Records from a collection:
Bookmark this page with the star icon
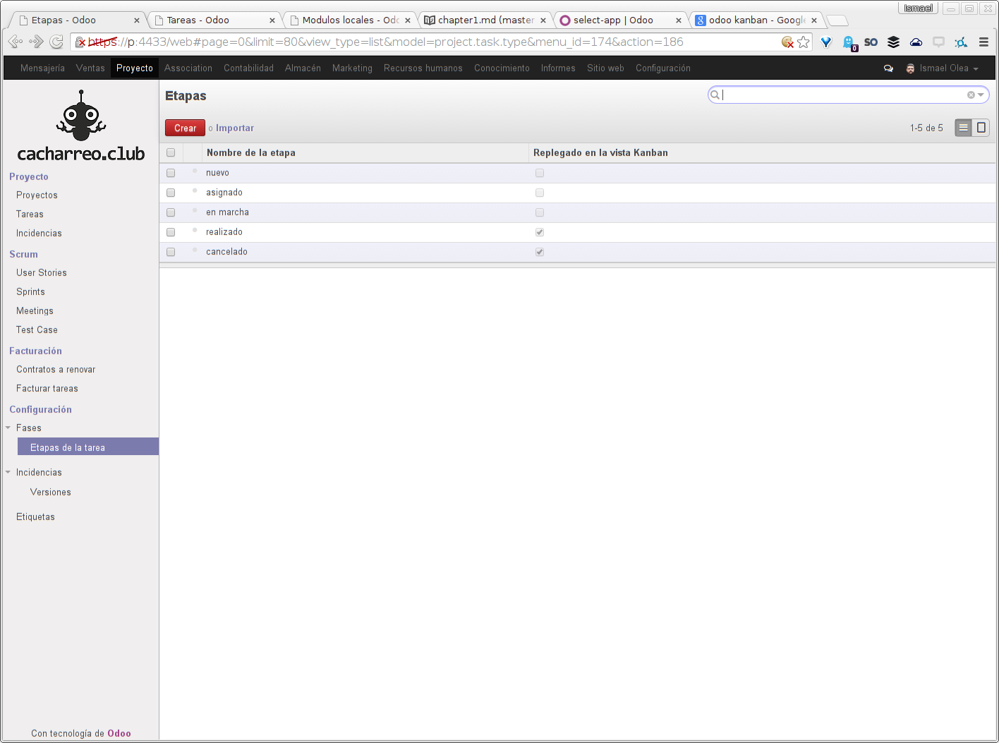pos(804,42)
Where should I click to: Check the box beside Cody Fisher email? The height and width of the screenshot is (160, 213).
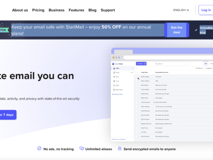pyautogui.click(x=136, y=73)
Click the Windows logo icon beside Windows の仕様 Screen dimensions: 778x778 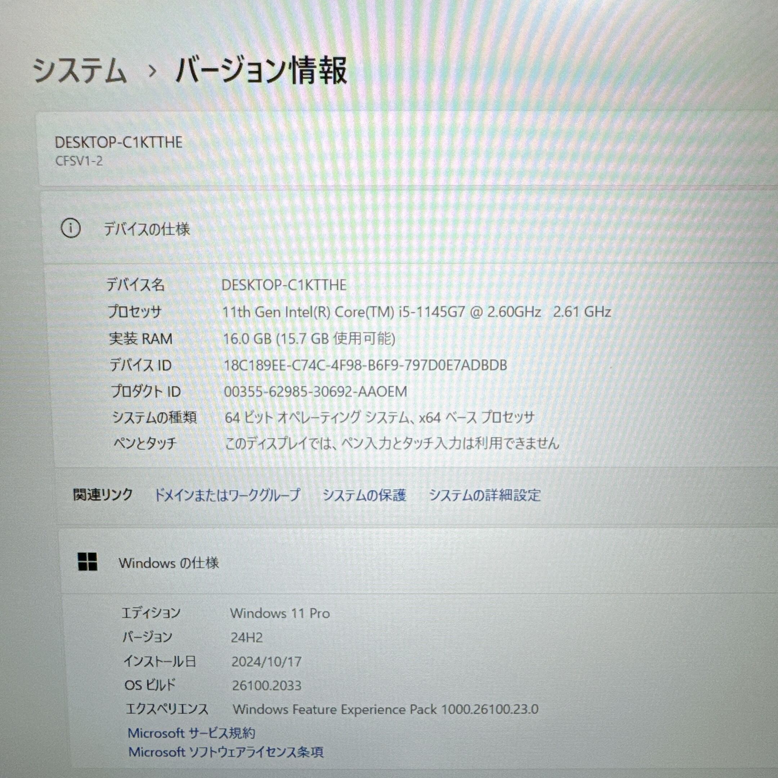[87, 561]
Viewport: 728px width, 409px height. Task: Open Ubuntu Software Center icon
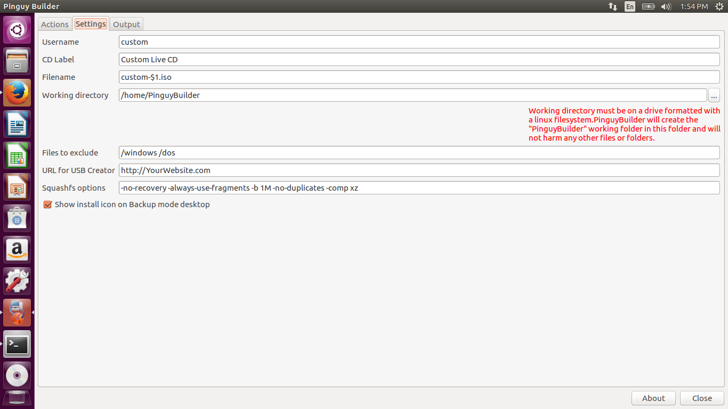click(x=17, y=218)
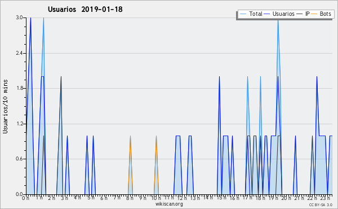Click the 5 h axis label
The image size is (338, 209).
pyautogui.click(x=91, y=198)
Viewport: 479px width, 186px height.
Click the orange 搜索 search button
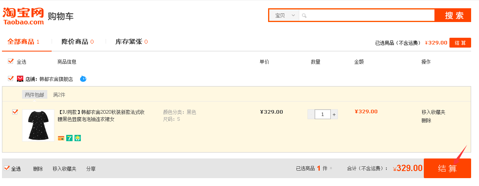pos(453,15)
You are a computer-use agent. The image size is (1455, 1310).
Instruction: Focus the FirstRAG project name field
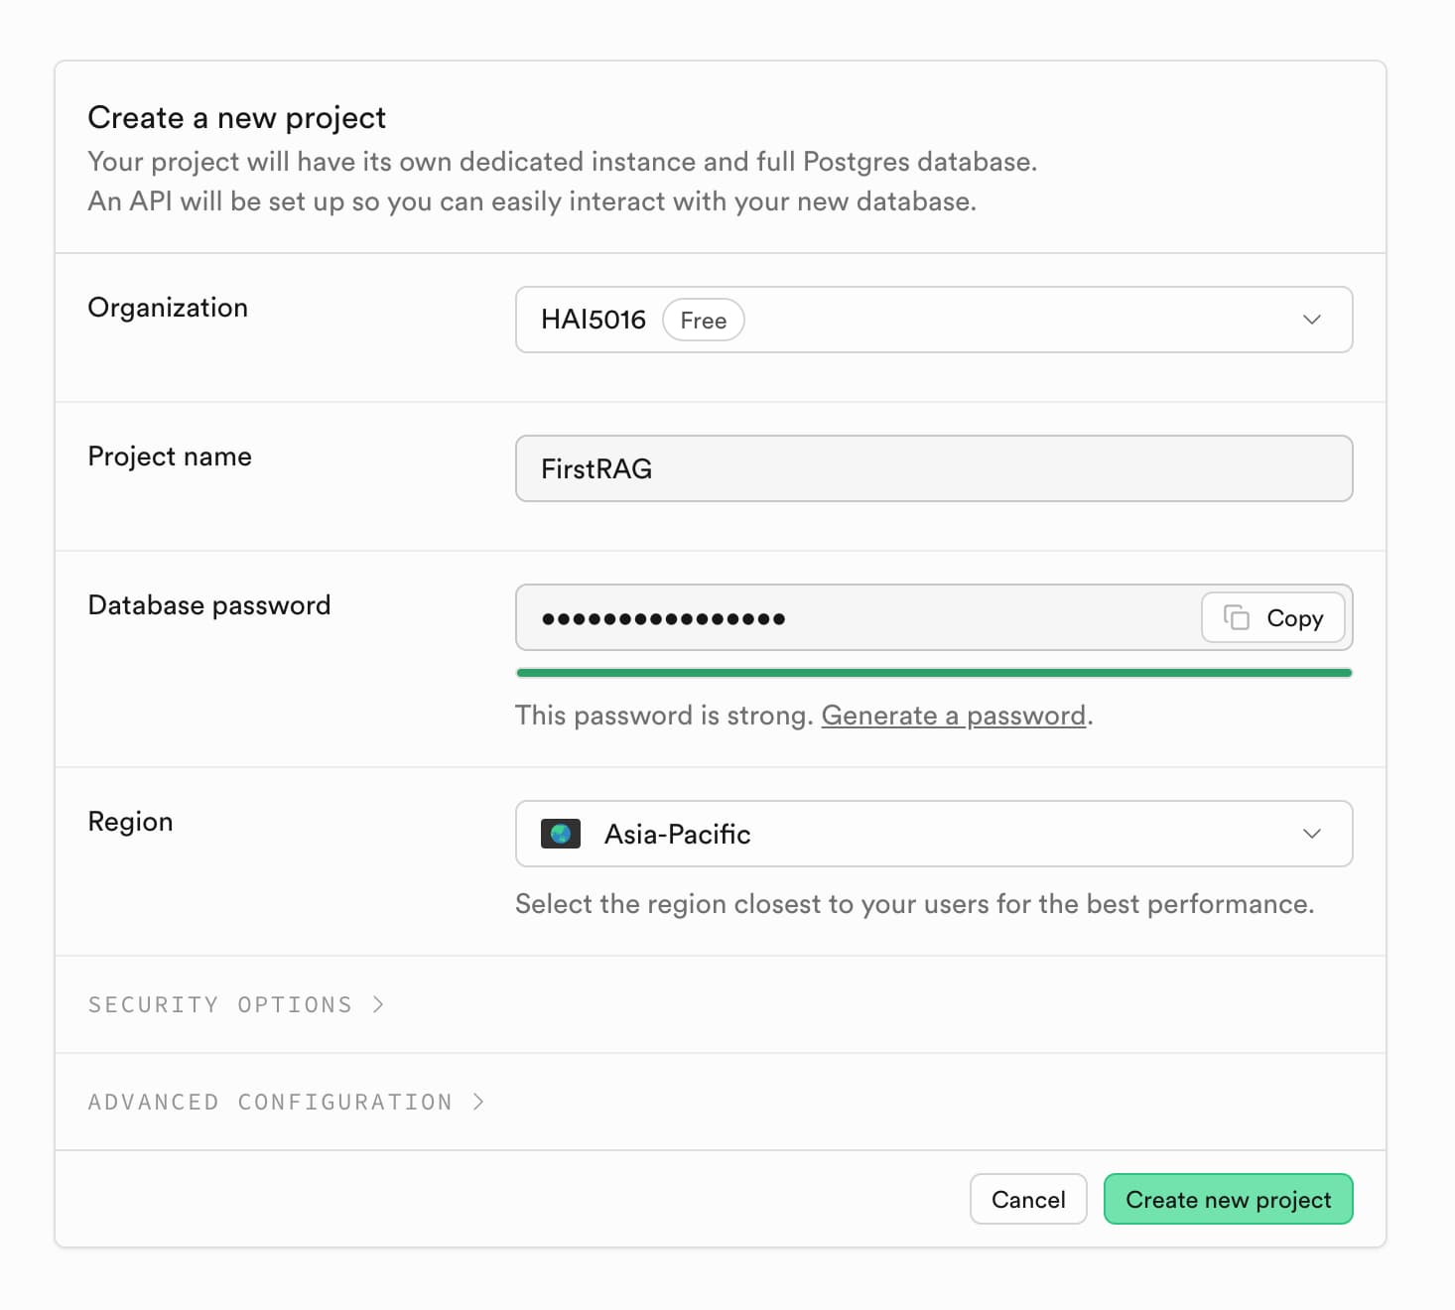[x=933, y=468]
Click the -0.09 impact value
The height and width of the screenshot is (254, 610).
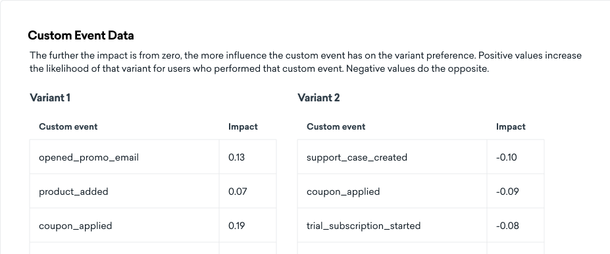(x=507, y=191)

Task to carry out: From the line containing "Instruction: Focus the" down to the final line of the records above, restate every line word for word, add nothing, and skip the pictures.

Exercise output:
Instruction: Focus the FirstRAG project name field
[x=933, y=468]
Click the -0.09 impact value
The height and width of the screenshot is (254, 610).
(x=507, y=191)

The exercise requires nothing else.